Murray Fredericks on Lake Eyre, Australia. Credit: Murray Fredericks.

Three years into his still-photo project at Lake Eyre, Fredericks began taking a video camera along to record his experiences working in such a challenging, visually rewarding environment. His reference points were a crimson, Mars-like landscape, an endless horizon and sunrise and sunset. His only contacts with the outside world were occasional satellite telephone calls with his family. The first footage Fredericks brought back was dramatic and beautiful enough to attract the attention of filmmaker Michael Angus, who began helping him by providing directions for shooting and shaping the material. Angus shot one scene that appears in the film, a spectacular aerial view of Fredericks leaving Lake Eyre. Other footage that he shot in more traditional documentary style ended up on the cutting-room floor. Both men became convinced that SALT needed to be an intimate point-of-view diary.

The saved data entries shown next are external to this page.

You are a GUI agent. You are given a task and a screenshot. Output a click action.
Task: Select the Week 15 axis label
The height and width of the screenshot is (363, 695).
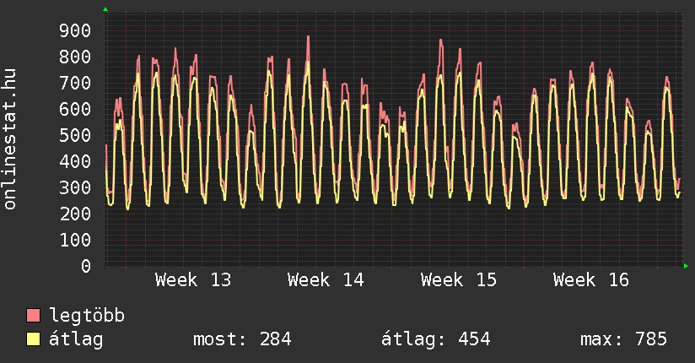tap(459, 280)
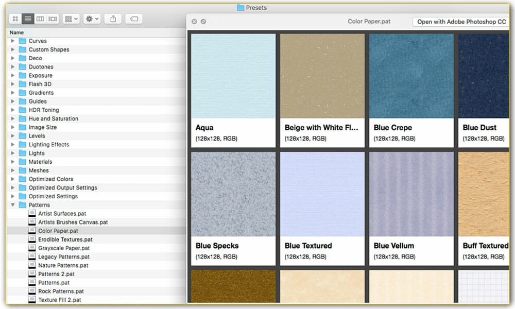Screen dimensions: 515x309
Task: Click the Share toolbar icon
Action: [x=113, y=19]
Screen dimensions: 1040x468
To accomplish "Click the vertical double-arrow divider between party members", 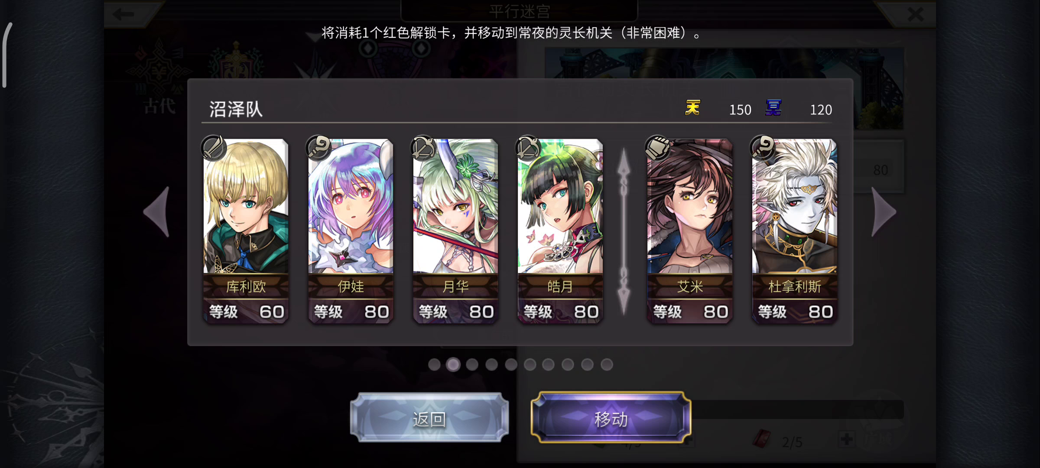I will pyautogui.click(x=624, y=231).
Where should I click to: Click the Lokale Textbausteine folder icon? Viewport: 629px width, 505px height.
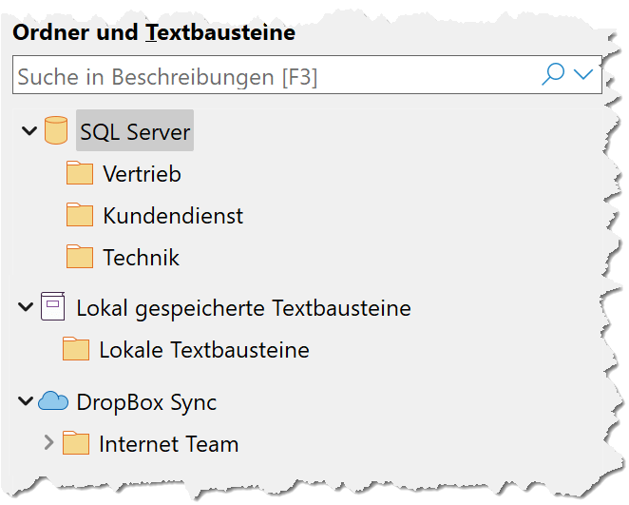tap(76, 349)
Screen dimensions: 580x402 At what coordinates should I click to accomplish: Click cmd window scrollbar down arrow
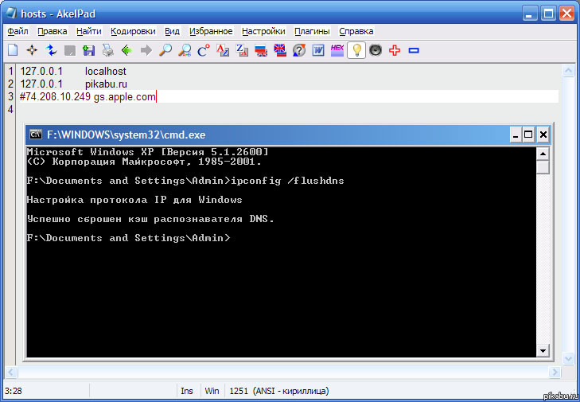pos(543,350)
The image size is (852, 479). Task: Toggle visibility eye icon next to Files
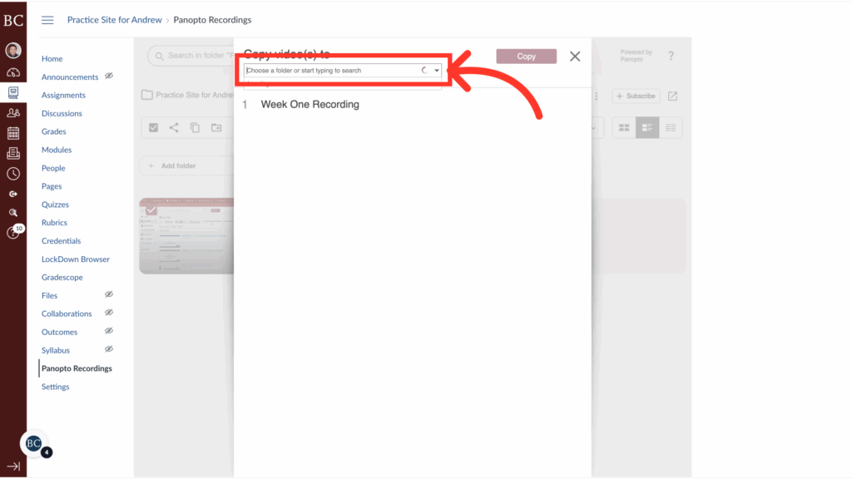pos(108,294)
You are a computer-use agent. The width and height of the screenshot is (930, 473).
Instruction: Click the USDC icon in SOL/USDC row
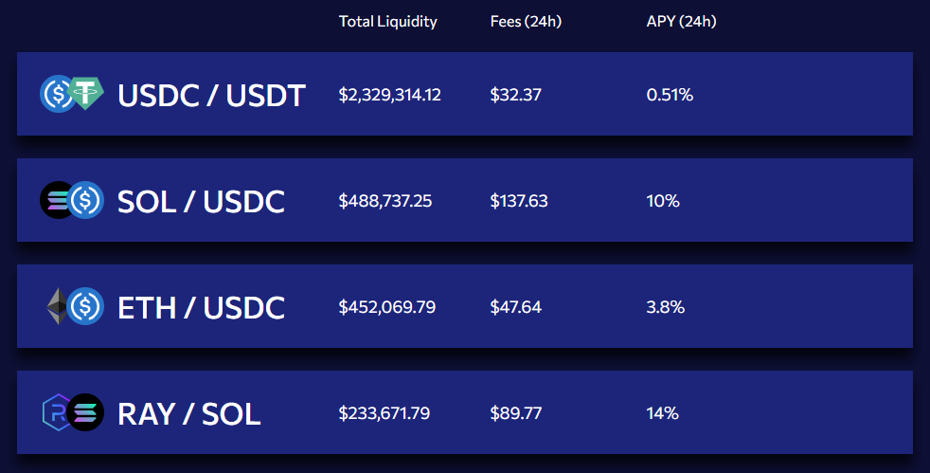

And very much like Fredericks' still work, SALT retains an unerringly clear-eyed point of view -- that of a photographer heading deeper, visually and spiritually, into a vast landscape, even as he begins to unravel a bit under the stresses of working at Lake Eyre. His struggles with rain, mud, lightning, equipment failure and the ever-corrosive salt, not to mention isolation, are punctuated by his gentle dry humor and phone calls with his wife in Sydney, during which they discuss everyday family events, like their kids' grades, and larger issues, such as when he will be returning home. Sun and sand, sky and land -- everything begins to mix and merge. It's enough to make anyone begin to question just what he's doing and why. Yet Fredericks doggedly carries on, and SALT is a remarkable and whimsical diary of the artist's thoughts and feelings as he grapples with his materials and subject, and his own deep-seated needs and desires.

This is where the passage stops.